Second drama? Ash sent me a reply to my email and I've been so busy I haven't had a chance to properly think about it and decide if I'm going to respond or not. The email wasn't mean or harsh or awful; I was scared to read it at first though. It was just very poignant. Very honest. And just.... it was Ash. And with everything that is going on with me now, I haven't had time to digest it all. But I want to.
Third drama? There is a new guy in the picture that is... lovely. At first I wasn't so sure, but now I think I might actually have a crush on him. A tiny one, but there is definitely something there that makes me do that stupid girl giggle. I've been talking to him for a few weeks now and haven't mentioned it here, because that has kind of been a jinx for me in the past (um, Swindon anyone? Aussie boy?), but I think this could be a something. All you get for now is his name: Ed. Oh yes. It's Ed.
Fourth drama? Do you remember Drummer boy? Well, he kind of asked me out on a date. Okay, I'm not sure if it's a real "date" but we're going to go see Death Cab for Cutie in November. We may be in a group, it might just be the two of us, I don't know. I don't have the details. But I haven't seen him since we, um, well hooked up. I haven't really talked to him either now that I think about it. I just really wanted to go see Death Cab. Yes, I'm a horrible person.

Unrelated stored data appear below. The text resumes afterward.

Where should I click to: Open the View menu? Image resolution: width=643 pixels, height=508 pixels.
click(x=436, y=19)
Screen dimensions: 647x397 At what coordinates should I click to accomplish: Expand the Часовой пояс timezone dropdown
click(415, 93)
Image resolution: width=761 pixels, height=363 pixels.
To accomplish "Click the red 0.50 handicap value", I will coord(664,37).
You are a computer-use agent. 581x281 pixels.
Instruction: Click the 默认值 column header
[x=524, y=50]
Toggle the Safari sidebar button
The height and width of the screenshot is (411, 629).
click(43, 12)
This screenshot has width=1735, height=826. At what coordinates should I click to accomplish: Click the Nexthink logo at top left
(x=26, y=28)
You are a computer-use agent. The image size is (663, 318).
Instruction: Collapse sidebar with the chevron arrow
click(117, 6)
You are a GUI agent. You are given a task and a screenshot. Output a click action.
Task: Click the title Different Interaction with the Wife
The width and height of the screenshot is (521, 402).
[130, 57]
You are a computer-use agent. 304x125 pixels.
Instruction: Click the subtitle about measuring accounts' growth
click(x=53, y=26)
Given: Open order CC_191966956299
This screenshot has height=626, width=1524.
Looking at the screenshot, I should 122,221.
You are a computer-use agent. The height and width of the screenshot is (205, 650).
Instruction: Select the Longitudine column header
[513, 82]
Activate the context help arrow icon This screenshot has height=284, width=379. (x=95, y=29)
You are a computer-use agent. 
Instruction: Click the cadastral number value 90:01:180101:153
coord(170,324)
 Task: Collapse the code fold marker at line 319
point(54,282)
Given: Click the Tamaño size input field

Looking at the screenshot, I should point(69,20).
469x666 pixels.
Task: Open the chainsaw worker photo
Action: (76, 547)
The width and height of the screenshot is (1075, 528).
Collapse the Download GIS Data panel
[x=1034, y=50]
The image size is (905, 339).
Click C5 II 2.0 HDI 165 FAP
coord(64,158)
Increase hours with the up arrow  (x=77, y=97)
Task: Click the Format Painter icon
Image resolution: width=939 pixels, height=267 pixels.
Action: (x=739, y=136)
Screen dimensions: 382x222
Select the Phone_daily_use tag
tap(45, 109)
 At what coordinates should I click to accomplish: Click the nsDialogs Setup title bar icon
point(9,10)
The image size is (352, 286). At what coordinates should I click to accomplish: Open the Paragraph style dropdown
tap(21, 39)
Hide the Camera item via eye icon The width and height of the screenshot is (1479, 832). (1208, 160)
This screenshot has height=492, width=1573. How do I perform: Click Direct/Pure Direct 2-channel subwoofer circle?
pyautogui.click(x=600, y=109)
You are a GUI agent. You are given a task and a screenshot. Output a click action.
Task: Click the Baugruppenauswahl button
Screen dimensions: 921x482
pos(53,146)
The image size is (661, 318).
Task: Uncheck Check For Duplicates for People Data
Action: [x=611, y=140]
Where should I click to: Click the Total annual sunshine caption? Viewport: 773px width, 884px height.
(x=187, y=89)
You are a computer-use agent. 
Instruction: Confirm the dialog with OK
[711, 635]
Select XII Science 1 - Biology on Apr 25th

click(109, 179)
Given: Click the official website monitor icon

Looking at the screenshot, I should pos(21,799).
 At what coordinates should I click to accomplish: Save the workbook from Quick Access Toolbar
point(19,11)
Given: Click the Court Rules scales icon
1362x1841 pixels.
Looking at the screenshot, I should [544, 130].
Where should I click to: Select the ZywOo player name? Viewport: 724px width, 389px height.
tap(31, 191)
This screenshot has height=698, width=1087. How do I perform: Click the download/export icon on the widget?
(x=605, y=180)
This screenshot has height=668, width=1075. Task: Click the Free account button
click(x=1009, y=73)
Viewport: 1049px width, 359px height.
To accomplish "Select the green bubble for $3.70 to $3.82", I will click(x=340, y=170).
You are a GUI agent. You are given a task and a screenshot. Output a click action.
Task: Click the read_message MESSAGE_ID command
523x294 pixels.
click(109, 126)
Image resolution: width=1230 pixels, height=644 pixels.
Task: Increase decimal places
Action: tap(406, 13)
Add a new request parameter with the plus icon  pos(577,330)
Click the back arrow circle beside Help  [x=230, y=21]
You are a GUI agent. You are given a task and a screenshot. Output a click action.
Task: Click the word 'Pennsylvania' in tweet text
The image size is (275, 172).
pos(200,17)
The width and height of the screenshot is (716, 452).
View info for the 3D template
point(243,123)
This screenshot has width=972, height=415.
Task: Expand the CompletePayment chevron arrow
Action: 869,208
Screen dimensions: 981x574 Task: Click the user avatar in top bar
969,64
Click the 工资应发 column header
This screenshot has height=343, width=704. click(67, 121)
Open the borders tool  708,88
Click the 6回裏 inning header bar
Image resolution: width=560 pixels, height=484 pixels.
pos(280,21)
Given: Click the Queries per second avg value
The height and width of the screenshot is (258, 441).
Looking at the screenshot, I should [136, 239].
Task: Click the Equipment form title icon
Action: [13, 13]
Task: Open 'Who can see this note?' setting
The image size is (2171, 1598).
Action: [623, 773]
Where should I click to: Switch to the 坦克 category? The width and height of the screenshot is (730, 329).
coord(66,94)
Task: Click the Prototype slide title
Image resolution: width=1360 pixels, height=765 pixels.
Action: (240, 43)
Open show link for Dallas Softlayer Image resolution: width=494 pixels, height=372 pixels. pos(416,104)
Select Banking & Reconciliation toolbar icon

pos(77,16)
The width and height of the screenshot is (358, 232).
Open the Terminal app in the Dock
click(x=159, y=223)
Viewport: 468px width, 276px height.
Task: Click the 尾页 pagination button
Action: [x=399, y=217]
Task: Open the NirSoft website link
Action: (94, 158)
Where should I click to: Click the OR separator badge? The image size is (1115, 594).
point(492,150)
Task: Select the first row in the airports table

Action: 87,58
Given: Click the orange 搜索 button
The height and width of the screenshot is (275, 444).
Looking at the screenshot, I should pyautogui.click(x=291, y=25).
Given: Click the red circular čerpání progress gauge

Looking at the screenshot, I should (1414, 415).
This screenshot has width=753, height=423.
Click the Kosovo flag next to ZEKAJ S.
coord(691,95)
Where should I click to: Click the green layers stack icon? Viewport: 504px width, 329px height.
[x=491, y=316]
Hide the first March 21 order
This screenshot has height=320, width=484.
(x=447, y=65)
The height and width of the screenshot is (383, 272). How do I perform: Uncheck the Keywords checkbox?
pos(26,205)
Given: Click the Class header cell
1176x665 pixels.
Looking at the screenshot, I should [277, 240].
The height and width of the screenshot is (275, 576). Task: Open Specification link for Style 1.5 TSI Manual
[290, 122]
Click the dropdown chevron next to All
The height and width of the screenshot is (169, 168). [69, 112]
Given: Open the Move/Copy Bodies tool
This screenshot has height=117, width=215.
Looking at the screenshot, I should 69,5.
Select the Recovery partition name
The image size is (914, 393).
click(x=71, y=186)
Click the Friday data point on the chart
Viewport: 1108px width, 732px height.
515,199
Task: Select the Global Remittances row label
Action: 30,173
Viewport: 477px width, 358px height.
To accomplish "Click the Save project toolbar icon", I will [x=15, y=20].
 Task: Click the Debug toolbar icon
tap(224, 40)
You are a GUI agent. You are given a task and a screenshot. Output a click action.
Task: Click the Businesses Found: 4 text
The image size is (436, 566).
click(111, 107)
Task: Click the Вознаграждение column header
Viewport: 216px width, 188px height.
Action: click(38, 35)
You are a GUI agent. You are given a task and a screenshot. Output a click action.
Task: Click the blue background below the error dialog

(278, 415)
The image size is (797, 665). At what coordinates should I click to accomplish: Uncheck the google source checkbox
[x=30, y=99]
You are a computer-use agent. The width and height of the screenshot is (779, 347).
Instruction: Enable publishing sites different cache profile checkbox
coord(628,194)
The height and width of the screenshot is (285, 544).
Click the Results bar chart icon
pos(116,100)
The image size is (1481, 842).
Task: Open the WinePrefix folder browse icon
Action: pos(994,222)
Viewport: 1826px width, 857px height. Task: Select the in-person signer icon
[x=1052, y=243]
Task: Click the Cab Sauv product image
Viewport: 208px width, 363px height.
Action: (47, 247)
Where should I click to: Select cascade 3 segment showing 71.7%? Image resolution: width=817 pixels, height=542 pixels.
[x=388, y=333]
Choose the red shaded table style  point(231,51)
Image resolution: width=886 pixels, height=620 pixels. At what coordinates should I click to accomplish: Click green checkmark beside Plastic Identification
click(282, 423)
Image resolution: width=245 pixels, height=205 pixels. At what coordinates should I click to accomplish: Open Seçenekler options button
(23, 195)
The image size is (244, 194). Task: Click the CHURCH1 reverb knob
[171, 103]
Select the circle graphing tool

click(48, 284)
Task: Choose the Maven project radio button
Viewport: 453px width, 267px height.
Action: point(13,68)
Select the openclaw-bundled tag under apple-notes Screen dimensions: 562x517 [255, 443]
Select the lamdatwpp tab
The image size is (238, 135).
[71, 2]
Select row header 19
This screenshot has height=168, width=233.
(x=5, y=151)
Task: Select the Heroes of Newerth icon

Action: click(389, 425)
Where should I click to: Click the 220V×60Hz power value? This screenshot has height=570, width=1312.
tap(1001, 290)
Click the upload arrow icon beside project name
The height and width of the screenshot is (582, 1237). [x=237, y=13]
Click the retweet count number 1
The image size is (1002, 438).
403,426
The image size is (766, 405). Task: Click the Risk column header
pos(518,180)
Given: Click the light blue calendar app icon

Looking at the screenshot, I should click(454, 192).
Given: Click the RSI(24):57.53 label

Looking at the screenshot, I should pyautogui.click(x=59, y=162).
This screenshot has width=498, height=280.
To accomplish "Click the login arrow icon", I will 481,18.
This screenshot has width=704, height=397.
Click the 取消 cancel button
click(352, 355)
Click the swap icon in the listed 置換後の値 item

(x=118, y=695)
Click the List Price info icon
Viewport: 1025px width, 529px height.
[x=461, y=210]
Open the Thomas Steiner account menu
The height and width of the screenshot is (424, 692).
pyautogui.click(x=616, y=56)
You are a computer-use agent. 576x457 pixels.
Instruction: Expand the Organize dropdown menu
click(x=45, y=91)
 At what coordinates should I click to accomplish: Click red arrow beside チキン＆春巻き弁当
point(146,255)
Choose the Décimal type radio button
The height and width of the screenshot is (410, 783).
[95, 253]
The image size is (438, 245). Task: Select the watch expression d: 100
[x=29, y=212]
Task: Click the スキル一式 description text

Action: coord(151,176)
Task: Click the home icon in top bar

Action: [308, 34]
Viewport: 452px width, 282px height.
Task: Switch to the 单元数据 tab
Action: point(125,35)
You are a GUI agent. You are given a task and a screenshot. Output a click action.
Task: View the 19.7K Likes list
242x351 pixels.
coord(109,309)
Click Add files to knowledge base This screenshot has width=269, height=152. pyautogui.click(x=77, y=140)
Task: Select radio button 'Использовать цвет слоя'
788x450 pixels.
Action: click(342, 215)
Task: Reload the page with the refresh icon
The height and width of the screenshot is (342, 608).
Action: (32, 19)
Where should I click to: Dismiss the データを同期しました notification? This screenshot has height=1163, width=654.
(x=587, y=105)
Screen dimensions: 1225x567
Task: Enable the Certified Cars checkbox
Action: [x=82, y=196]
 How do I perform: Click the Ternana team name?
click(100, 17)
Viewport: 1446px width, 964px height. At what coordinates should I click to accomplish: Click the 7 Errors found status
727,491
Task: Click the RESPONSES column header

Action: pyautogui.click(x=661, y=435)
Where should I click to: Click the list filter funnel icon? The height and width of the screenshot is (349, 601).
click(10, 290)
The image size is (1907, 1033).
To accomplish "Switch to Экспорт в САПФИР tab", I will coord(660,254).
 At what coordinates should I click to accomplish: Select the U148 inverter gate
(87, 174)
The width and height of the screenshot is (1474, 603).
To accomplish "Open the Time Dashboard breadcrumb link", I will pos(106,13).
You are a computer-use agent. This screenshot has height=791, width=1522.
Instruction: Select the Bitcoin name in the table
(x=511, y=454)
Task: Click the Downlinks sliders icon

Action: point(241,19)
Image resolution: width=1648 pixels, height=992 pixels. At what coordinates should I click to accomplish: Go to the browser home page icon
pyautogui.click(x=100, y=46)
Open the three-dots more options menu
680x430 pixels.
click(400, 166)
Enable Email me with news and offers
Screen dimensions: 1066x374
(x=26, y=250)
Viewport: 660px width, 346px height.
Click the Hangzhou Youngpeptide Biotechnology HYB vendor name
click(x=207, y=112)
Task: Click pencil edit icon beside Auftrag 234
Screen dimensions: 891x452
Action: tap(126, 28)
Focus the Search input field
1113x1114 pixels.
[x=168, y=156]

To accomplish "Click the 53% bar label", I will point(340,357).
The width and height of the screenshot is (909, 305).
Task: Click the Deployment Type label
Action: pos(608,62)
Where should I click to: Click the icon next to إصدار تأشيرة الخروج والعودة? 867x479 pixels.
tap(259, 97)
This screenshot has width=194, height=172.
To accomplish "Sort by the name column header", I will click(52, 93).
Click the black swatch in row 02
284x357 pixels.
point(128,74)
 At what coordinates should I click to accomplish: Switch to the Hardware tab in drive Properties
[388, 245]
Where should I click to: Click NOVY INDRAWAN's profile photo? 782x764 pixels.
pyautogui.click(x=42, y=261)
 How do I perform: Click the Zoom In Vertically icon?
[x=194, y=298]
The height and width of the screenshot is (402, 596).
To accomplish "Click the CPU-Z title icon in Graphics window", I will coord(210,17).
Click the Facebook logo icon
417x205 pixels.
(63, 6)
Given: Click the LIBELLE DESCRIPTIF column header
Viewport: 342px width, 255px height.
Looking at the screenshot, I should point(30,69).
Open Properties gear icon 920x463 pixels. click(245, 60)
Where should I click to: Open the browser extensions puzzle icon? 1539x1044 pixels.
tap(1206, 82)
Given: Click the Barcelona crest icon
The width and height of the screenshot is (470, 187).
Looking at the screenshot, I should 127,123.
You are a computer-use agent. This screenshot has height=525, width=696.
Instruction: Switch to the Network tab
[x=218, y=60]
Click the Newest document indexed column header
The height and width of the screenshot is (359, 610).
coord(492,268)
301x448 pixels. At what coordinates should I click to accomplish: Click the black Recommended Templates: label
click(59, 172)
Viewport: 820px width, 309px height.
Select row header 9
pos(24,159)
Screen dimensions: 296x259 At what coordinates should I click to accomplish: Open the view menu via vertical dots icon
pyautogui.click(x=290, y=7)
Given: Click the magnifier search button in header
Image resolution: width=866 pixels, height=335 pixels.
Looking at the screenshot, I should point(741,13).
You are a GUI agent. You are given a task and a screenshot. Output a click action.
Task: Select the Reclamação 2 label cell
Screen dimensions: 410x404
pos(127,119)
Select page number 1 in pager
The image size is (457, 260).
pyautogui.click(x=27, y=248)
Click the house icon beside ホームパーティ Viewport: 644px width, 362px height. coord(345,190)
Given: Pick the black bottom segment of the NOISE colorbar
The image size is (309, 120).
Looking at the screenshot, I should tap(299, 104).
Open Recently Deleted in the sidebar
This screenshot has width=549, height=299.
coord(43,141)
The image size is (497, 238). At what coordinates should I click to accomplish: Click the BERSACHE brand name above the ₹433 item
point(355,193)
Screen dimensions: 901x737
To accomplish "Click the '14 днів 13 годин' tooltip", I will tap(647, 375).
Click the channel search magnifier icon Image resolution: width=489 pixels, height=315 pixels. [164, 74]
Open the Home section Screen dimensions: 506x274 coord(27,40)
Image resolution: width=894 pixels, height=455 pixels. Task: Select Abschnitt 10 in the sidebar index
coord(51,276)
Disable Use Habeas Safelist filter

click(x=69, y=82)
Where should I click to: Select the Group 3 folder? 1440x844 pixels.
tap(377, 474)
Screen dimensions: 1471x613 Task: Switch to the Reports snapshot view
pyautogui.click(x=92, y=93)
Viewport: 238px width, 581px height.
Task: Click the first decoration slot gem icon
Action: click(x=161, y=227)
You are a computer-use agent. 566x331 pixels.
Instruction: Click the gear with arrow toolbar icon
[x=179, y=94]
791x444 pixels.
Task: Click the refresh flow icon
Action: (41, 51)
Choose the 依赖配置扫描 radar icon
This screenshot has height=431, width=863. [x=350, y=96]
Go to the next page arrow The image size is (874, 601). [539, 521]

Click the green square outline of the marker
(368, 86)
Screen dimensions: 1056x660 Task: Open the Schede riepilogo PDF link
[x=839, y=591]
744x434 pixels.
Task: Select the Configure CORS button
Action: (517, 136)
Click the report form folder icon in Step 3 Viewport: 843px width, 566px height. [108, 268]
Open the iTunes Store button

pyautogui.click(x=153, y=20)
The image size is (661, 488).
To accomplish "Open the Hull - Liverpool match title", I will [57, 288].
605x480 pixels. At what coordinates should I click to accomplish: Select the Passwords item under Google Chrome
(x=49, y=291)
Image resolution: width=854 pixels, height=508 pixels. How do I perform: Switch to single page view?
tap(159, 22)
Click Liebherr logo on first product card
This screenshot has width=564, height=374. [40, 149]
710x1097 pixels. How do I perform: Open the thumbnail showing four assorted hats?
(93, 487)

Fifth drama? I had a really bad preggo scare right before I left Helen's house. Yeah, it was probably the worst scare I've had...ever. I know I've had a couple of close calls, but this one was bad. So bad that I actually found myself standing in the pregnancy test aisle with Helen trying to control my breathing and my heart from exploding. Luckily, I wasn't preggo and I didn't have to deal with all of that, but fucking hell it was messing with my head big time. And it made me consider some new things, you know, about kids and me actually having one. Not now, obviously, but I don't think I'm as anti-kid as I used to be. I think maybe, if I feel like it, I could have one. Hell, maybe two if I'm feeling ambitious.
Do you see this? Do you see all of this that has been going on since I've been busy and moving back on campus? This is why I try not to leave the house, because stuff happens and it clogs my brain and makes me get all...blah. And I can't update my blog properly with full details in a story-like manner like I prefer. Next week things will chill out a little bit (I hope!) and I can get more of a routine going. I'll have my lectures, I'll get another part-time job and I'll finish out this last year in one piece.
But one step at a time folks. Right now I'm going to go make some dinner in my underwear and listen to my music loud in the kitchen. Why? Because I'm alone and I can.
Comments
Sammie Jo, I swear if you don't turn this time as "floor rep" into a book or movie script, I will track you down and spank you (and I'm not into that, so it's not like I'd be doing it for fun).
I hope you get all kinds of material and keep it to yourself until you can get it printed for pay.